Regulatory agencies are also pushing new regulations regarding data reporting. In March 2019, Health Canada announced the revision of the validation rules for “Regulatory Transactions in electronic Common Technical Document (eCTD)” format.
The USFDA also is pushing for the adoption of the eCTD format and has extended the compliance date for Type III Drug Master Files (DMFs), to be submitted in eCTD format by May 5, 2020.
CLINICAL TRIAL COST COMPONENTS
The cost of a clinical trial can be calculated by analyzing the cost incurred for each patient at each site during the study. To estimate the overall cost, many parameters must be considered. The following table captures a sample of the various cost components involved in a clinical trial.
Procurement teams must adopt a detailed approach to estimating the cost per component. Involvement of stakeholders from all departments is vital due to the complex regulatory environment; you could easily miscalculate a cost parameter if the correct operational teams are not consulted. For example, estimating the cost of data management is very tricky. Currently, regulatory authorities are focused on data integrity. Each data point could be influenced by the following factors:
- The patient recruitment process often requires patients to complete four or more questionnaires. This may or may not lead to any meaningful interpretation, but it does elongate the patient-recruitment process.
- During clinical trials, the costs of tests such as MRIs is higher (generally three to four times) than the cost of comparable tests during general routine medical visits. This is because universities and research organizations offset the grant money for the routine tests, or the government subsidizes these tests in hospitals for the general public.
- Sometimes, detailed biomarker analysis samples are sent to different external labs, attracting higher fees.
- Similarly, due to specific procedural requirements, it is possible that physicians perform specialized tests for particular disease indications along with regular physical examinations of patients. This may require more physician time, which results in higher costs.
- All the data collected is required to go through stringent data-management protocols to ensure data integrity and patient safety.

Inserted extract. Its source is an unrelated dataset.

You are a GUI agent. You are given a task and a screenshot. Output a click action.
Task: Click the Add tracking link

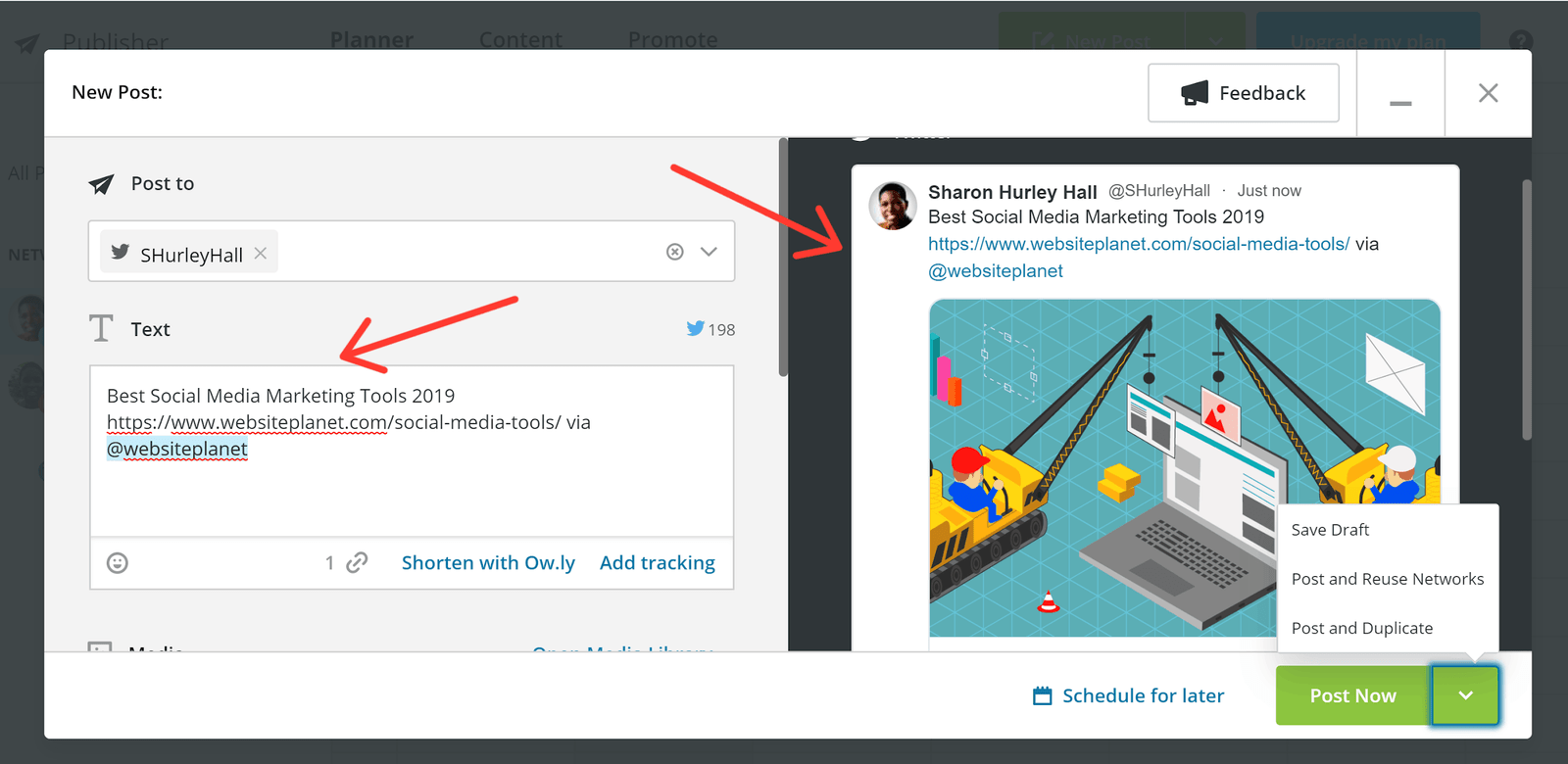click(657, 563)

This might require study coordinators to spend more time to fulfill the requirements of Good Clinical Practice guidelines, which further adds to the costs.
CLINICAL TRIAL COST DISTRIBUTION BY PHASE
According to the study “Estimated Costs of Pivotal Trials for Novel Therapeutic Agents Approved by the U.S. Food and Drug Administration, 2015-2016” published in JAMA Internal Medicine in 2018, the estimated costs of trials ranged from $2.1 million for a trial that enrolled four patients to test uridine triacetate for a rare hereditary metabolic disorder to $346.8 million for a noninferiority trial that assessed the impact of a new combination cardiovascular drug for chronic heart failure on hospitalization and cardiovascular mortality. The clinical trials cost a median of $41,117 per patient and $3,562 per patient visit. Clinical trial cost varies with the therapeutic area as well.
Such data points can help in estimating and benchmarking clinical trial costs. But a cautious approach must be adopted, as these costs could vary according to the particular requirement of drug/therapy/procedure. For example, clinical trial requirements of cell therapies are more stringent and cost-intensive than those of common drug therapies.
AMIT RATHORE is principal analyst at Beroe Inc. and an Institute for Supply Management (ISM) Certified Professional in Supply Management (CPSM).